§ READING PASSAGE:
Horack: Again, I think it is very important that the manuscript be quite polished, as I assume “overall readiness to be published in the near future” is an important factor in many book competitions. Also, in putting my book together, I made it my goal to get at least half of the stories accepted by various literary journals. I think that was a good strategy, as it helped ensure that a large portion of the manuscript had already been vetted, to some extent. So take advantage of all the hardworking and brilliant people working at the hundreds of literary journals out there. Finally, remember that you have to play to win. So much of being a writer is learning not to be afraid of rejection. I wish I could say that the Bakeless was the first competition I ever entered, but that’s very, very far from the truth.

 

We also asked the winners what they were anticipating about the attending the storied conference, now in its eighty-fourth year. One thing all of them said that they were geared up to do: commune with talented writers, including one another. "I think writers spend so much time fretting that it’s nice to take a moment every now and then to relax and acknowledge that you’re doing something you love, and that you’re doing it voluntarily," said Horack. "So, I suppose my main goal is to go and meet some wonderful people, learn a lot about writing and teaching, and say a truckload of thank-yous, then head back home with my batteries recharged, ready to put my head back down and write."

Manuscript entries for next year’s Bakeless Prizes will be accepted from September 15 to November 1, and the winners will be announced in spring 2010. The 2009 winners are Nick Lantz of Madison, Wisconsin, for his poetry collection We Don’t Know We Don’t Know; Belle Boggs of Washington, D.C., for her novel, Mattaponi Queen; and Kim Dana Kupperman of Gettysburg, Pennsylvania, for her essay collection, I Just Lately Started Buying Wings. Their books will be published in 2010.

Multigenre Writers Win Ciardi/Chandra Prizes From BkMk Press

Megan Harlan and Mariko Nagai, both of them writers of poetry and fiction, have won 2009 book publication prizes from the University of Missouri's BkMk Press. Harlan, who lives in Berkeley, California, won the John Ciardi Prize for Poetry for her debut collection, Mapmaking, selected by Sidney Wade. Jonis Agee chose Nagai’s first story collection, Georgic, as winner of the G. S. Sharat Chandra Prize for Short Fiction. Each winner received one thousand dollars, and their books will be published by BkMk Press next year.

§ EXERCISE PROMPT:
Write out, word for word, the part of the literary prizes passage above that begins at the words "Multigenre Writers Win" and stops after "Press next year.".

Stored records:
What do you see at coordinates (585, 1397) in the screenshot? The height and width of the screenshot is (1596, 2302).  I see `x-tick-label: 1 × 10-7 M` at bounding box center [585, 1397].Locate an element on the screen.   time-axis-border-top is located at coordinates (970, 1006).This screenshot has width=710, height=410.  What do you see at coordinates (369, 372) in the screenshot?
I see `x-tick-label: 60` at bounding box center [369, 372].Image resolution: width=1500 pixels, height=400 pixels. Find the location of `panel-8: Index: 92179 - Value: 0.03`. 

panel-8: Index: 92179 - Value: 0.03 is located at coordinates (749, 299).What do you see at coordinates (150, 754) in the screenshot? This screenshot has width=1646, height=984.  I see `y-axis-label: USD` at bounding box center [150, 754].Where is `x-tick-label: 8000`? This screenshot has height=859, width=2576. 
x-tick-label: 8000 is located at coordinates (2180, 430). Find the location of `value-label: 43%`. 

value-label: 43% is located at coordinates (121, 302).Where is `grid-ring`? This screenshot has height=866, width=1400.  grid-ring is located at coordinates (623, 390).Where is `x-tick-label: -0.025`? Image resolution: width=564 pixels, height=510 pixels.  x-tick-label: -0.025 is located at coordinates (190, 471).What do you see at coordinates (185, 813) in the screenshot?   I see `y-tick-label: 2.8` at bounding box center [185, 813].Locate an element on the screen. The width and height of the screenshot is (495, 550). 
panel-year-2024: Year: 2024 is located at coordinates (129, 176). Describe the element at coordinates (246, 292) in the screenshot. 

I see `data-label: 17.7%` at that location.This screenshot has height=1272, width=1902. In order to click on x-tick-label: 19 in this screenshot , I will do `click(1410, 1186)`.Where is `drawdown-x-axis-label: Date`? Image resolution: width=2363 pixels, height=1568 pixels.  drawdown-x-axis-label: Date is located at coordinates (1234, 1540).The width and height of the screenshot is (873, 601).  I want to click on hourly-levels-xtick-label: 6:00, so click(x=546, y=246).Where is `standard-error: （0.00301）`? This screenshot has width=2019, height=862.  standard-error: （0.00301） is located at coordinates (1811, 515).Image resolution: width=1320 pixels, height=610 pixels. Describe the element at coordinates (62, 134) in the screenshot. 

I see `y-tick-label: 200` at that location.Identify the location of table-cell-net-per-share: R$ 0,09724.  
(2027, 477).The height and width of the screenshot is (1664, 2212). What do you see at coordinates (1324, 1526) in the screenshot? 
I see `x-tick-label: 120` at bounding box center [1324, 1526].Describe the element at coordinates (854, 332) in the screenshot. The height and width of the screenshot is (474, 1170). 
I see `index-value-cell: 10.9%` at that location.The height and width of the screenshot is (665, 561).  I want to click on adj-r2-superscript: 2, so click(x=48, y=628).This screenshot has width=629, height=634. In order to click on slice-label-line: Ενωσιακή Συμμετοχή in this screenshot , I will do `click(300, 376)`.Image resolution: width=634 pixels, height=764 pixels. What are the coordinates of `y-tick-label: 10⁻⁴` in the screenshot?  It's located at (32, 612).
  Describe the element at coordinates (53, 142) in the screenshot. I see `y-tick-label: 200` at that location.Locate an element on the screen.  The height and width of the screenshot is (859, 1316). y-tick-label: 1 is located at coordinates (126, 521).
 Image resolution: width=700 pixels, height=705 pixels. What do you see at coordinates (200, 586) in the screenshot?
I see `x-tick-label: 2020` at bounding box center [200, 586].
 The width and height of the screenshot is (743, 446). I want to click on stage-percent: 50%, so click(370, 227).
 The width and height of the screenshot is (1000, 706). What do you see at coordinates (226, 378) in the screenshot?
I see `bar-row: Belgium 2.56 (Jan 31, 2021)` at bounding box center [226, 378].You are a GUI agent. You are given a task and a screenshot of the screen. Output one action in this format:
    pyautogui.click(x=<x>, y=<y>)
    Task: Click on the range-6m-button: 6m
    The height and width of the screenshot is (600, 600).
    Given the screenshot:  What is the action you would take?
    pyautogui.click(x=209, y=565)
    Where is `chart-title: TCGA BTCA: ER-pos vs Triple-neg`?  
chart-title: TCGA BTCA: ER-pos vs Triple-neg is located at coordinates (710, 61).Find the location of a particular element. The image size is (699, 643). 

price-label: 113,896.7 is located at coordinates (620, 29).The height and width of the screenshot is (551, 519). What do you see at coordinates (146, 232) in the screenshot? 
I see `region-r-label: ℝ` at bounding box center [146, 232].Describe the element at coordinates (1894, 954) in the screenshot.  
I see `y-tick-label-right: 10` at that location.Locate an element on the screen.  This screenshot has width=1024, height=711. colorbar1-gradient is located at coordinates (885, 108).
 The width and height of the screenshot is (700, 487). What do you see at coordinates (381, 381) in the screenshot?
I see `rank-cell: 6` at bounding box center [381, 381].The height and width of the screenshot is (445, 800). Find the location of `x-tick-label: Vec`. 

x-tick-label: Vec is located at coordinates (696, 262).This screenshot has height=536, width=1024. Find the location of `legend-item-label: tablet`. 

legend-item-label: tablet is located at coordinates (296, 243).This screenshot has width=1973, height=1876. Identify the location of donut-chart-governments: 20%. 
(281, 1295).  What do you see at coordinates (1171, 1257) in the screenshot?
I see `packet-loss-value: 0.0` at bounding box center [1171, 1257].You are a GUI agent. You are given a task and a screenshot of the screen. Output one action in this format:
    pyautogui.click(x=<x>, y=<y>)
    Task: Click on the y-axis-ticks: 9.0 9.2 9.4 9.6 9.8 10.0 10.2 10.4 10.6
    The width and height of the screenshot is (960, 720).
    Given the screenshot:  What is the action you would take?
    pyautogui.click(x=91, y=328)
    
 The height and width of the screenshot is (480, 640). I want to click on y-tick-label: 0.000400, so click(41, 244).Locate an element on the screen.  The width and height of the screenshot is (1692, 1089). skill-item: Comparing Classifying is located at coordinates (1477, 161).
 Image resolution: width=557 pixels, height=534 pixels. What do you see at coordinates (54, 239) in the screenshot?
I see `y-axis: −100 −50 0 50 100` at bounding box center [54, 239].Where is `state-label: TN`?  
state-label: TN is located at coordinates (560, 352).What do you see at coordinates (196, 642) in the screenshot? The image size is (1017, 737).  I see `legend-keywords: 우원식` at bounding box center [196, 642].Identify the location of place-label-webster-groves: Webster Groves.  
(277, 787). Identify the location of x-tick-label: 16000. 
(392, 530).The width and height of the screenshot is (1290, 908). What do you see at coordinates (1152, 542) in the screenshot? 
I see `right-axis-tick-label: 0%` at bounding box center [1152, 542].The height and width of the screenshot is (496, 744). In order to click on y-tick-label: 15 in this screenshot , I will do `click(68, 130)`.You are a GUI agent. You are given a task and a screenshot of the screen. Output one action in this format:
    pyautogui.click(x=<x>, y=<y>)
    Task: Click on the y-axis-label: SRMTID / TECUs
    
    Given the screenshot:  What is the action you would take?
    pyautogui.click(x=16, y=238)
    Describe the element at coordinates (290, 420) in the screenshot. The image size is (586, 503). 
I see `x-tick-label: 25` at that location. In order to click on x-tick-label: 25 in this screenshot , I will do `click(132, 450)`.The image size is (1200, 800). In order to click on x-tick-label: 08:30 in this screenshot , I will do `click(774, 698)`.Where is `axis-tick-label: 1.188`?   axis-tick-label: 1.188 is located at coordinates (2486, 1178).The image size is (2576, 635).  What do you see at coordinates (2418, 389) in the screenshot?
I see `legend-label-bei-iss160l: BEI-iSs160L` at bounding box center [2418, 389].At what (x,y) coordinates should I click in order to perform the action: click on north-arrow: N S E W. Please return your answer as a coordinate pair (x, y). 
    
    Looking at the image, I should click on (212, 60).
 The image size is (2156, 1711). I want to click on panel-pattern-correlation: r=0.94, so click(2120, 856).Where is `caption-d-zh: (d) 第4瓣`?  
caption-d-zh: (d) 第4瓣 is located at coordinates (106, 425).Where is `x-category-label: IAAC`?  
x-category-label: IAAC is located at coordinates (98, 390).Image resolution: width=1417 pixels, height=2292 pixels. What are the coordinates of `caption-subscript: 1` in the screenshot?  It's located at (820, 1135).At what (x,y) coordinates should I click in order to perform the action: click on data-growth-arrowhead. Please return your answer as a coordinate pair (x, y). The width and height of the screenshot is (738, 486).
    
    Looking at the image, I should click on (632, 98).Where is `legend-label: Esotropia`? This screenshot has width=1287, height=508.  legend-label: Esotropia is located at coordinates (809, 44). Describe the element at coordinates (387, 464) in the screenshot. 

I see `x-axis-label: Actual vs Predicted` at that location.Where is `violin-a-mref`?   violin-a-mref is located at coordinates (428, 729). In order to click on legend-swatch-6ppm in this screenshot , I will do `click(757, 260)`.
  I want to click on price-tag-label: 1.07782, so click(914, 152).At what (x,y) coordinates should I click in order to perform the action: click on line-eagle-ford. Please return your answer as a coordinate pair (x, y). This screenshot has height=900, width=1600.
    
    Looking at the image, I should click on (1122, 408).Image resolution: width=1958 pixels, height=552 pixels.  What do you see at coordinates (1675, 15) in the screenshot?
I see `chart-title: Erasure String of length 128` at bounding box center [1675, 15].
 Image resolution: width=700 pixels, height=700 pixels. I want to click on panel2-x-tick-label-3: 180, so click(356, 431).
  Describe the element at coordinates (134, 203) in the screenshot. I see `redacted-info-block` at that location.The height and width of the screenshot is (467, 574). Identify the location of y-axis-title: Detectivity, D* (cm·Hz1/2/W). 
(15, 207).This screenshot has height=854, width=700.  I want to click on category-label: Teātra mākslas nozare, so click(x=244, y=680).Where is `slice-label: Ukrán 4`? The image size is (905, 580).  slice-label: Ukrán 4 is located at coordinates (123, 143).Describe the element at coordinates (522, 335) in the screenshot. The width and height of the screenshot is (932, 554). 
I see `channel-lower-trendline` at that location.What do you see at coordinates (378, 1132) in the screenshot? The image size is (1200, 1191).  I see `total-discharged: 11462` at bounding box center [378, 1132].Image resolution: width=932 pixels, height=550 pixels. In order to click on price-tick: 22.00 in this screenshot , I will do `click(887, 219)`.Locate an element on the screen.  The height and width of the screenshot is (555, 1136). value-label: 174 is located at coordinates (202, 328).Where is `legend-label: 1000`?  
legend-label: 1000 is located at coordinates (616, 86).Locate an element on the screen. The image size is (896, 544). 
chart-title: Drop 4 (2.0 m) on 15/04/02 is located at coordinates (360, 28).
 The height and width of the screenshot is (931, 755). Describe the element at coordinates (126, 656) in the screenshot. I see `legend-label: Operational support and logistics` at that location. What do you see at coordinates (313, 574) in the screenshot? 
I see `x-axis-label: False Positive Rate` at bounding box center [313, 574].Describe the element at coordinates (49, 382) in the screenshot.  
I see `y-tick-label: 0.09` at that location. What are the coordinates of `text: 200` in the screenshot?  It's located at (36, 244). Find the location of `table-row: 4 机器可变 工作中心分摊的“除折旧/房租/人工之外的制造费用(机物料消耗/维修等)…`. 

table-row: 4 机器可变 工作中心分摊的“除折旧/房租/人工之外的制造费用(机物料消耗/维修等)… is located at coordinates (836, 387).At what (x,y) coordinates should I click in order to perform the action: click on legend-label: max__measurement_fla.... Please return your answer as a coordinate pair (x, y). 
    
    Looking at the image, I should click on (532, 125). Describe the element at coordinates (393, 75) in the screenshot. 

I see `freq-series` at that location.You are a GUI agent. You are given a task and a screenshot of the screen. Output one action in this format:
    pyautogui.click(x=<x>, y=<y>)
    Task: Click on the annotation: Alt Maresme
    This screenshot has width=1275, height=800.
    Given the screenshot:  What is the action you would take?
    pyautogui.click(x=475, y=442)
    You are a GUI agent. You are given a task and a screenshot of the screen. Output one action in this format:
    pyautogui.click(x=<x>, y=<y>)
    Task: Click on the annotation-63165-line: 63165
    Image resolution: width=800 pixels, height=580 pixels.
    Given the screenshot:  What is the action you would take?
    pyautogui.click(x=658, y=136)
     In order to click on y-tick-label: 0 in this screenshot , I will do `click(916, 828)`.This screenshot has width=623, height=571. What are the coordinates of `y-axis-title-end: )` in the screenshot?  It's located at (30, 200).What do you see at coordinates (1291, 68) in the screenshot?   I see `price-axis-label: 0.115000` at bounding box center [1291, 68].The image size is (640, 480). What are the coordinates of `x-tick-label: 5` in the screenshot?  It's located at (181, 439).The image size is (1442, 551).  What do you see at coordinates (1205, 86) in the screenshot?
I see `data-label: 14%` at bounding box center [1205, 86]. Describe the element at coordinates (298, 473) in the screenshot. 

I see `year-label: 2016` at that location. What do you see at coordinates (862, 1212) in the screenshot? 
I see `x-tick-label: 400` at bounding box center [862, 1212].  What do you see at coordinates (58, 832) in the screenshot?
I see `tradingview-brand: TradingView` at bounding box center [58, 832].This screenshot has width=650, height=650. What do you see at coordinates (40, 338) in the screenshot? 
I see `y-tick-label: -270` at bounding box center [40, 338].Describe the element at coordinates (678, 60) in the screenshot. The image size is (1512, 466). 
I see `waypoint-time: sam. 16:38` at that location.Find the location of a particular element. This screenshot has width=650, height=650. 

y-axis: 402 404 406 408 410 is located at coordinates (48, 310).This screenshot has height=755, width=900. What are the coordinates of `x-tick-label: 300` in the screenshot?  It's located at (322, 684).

§ RESULT OF THIS EXERCISE:
Multigenre Writers Win Ciardi/Chandra Prizes From BkMk Press

Megan Harlan and Mariko Nagai, both of them writers of poetry and fiction, have won 2009 book publication prizes from the University of Missouri's BkMk Press. Harlan, who lives in Berkeley, California, won the John Ciardi Prize for Poetry for her debut collection, Mapmaking, selected by Sidney Wade. Jonis Agee chose Nagai’s first story collection, Georgic, as winner of the G. S. Sharat Chandra Prize for Short Fiction. Each winner received one thousand dollars, and their books will be published by BkMk Press next year.